In this post I’m going to cover a bunch of moments/issues/behaviors that typically undermine the relationship between us and our dogs. Many of these “moments” can seem benign or inconsequential, but depending on your dog and his state of mind, these “moments” could spell big problems.
Before I run down the list (and it is by no means comprehensive…if anyone has any other suggestions I’d love to hear them!), let me quickly explain/define what I mean by mixed messages and missed opportunities. In this context, I’m calling a mixed message anything that might confuse your dog about where he sits in the pack, and what position you, as his owner wants to play in his life.
Example: Dragging you around on walks and pulling you wherever he wants to go is, in my view, a mixed message…it tells your dog “I’m not looking to play the role of authority figure/leader in your life”. Someone who is an authority figure/leader wouldn’t allow that kind of behavior/interaction.
By the same token, choosing to allow this behavior is a leadership opportunity missed. Instead of teaching your dog about what is appropriate behavior and who you are in his life, you simply allow the behavior and the message to your dog is loud and clear.
So, (in no particular order) here are some of what I consider mixed messages and missed opportunities:
-Pulling on leash/walking unstructured
-Sniffing and peeing at will without invitation
-Bolting in or out of crates
-Bolting in or out of doors
-Not waiting to be fed/not using release/not waiting for patient behavior
-Having free access to toys/chews/bones
-Owner not starting and stopping game time/playing
-Having free access to the house
-Not being told where to be or what to do (sit/down/place etc)
-Being on furniture (beds/couches etc)
-Allowing your dog to demand attention
-Allowing demanding or neurotic barking/whining
-Unearned or excessive affection
-Not immediately correcting unwanted behavior (removing the dog or removing the item form the situation rather than correcting the dog and allowing the him to make better choices)
-Allowing pushy, snotty behavior towards other dogs (especially possessive/guarding/bullying)
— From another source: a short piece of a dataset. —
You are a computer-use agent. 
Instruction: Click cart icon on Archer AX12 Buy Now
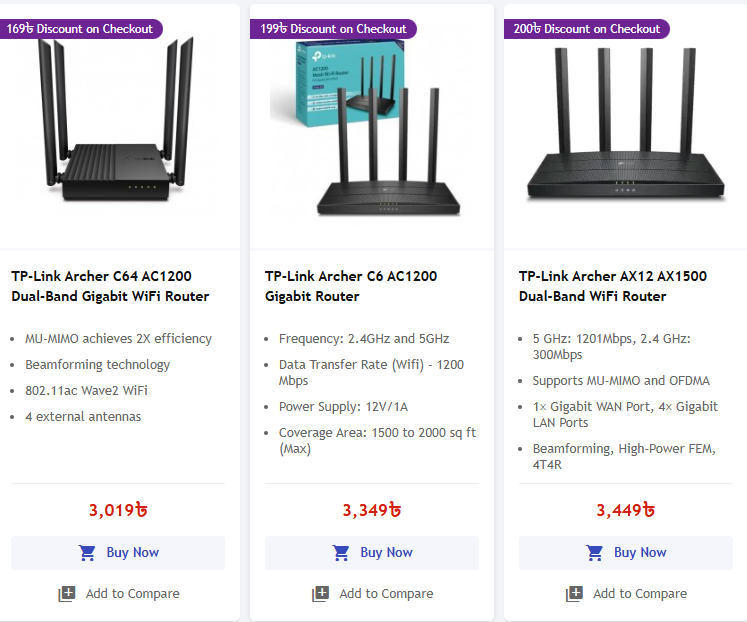(x=596, y=553)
-Allowing nervous aggressive behavior around other dogs
-Allowing a dog to run away from or avoid fear/anxiety inducing situations Or allowing a dog to engage in fearful anxious behavior
-Using weak, uncertain, tentative approach when dealing/training/correcting a dog who is in a strong or intense state of mind
-Using angry, frustrated, tense, freaked out approach when dealing/training/correcting a dog who is in a strong or intense state of mind
-Allowing overprotective or possessive behavior of you
-Allowing overly or excessive territorial behavior
-Allowing your dog to practice negative/bad habits in your absence
Once again, these “moments” may or may not cause problems to appear. It depends on your dog’s state of mind. There are lots of dogs that you could break every one of these rules with and never have anything worse than an ill behaved dog. But, if you’re one of the many clients I see, where the wrong K9 state of mind meets up with the wrong human approach, these missed “moments” can be catastrophic. The results can be heart break, re-homing, surrendering, and sometimes life ending. If you’re struggling with serious problems, these mixed messages and missed opportunities are most likely to blame.
And one little extra bit of info: the very beginning of your relationship is the most important! Even if you don’t intend to practice all of these rules forever, if you at least start off with things on the right foot (the second your dog comes home), you have a much better chance of not seeing things turn ugly down the line. My advice is it’s always easier to lighten up later and be taken seriously than it is to attempt to re-negotiate a leadership position after starting soft and easy.